How not to argue on climate change

In: Uncategorized

20 Sep 2006

I hesitate to write too much on climate change because it could easily become a full-time preoccupation. But given it is increasingly used as the ultimate argument against affluence it is difficult to avoid devoting time to it.

George Monbiot’s new book on climate change, serialised in three parts in the Guardian, provides a model of how not to conduct the debate. Yesterday there was an article on ‘the denial industry’ which focused on ExxonMobil. He made a similar film for the BBC Newsnight programme which was broadcast this evening. The main point of both was that ExxonMobil is financing “climate change deniers” – including the Competitive Enterprise Institute, the Cato Institute, the Heritage Foundation, the Hudson Institute, the Frontiers of Freedom Institute, the Reason Foundation and the Independent Institute – to misrepresent the truth on climate change in order to protect its profits.

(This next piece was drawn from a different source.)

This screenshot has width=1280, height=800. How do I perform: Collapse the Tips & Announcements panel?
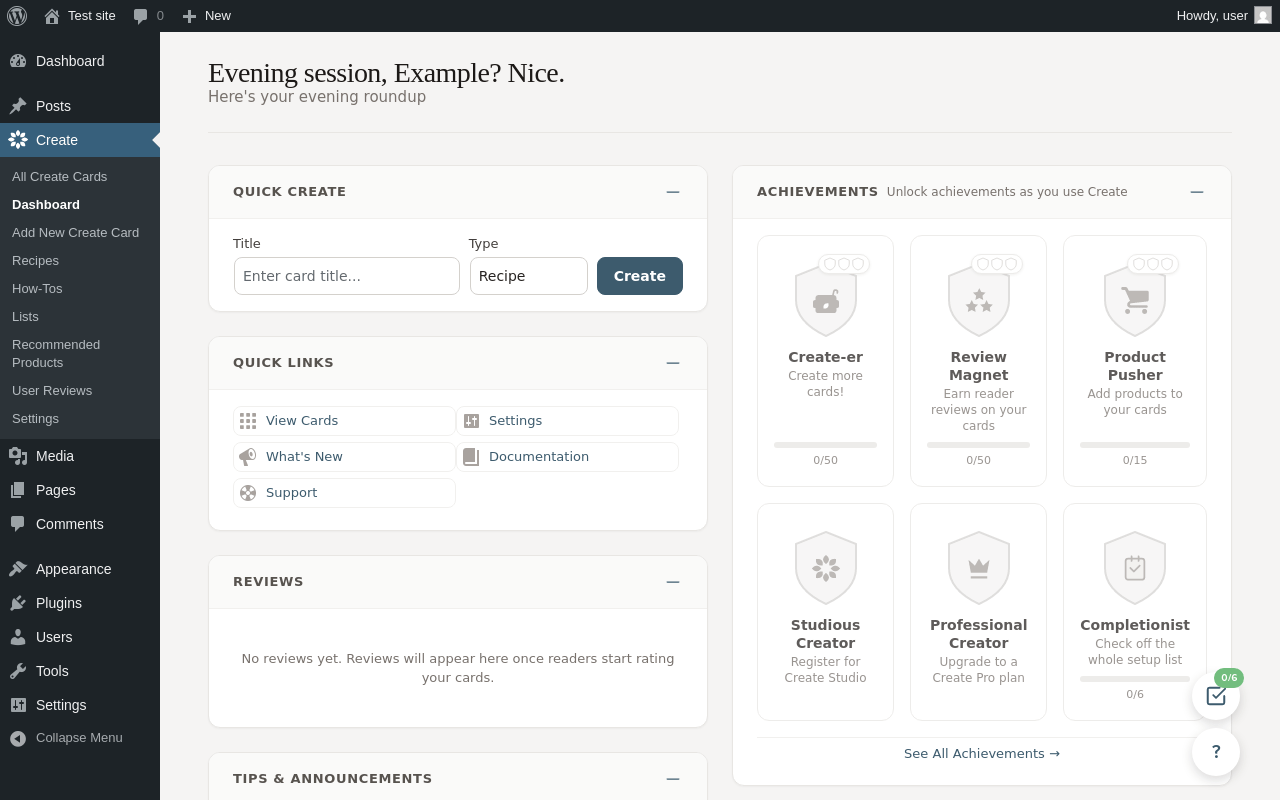(673, 779)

There are two reasons why this argument is flawed. First, the fact that anyone receives finance from a particular source, even one with a vested interest, does not prove that an argument is wrong. I could be paid by the Devil Inc to produce this website but that does not invalidate my arguments (as it happens I am entirely self-financed). Second, it is misleading to talk to climate change “denial”. Only a lunatic would deny that the climate is changing and most specialists seem to accept that humans have played a role in warming. What needs to be debated is the character of the change (a scientific question) and how best to respond to it (a political question).

Monbiot cites a website with the sole aim of exposing Exxon . He has also set up a new website of his own , along with Mark Lynas and Joss Garman, to argue solely on climate change. There is also a speaking tour on the book.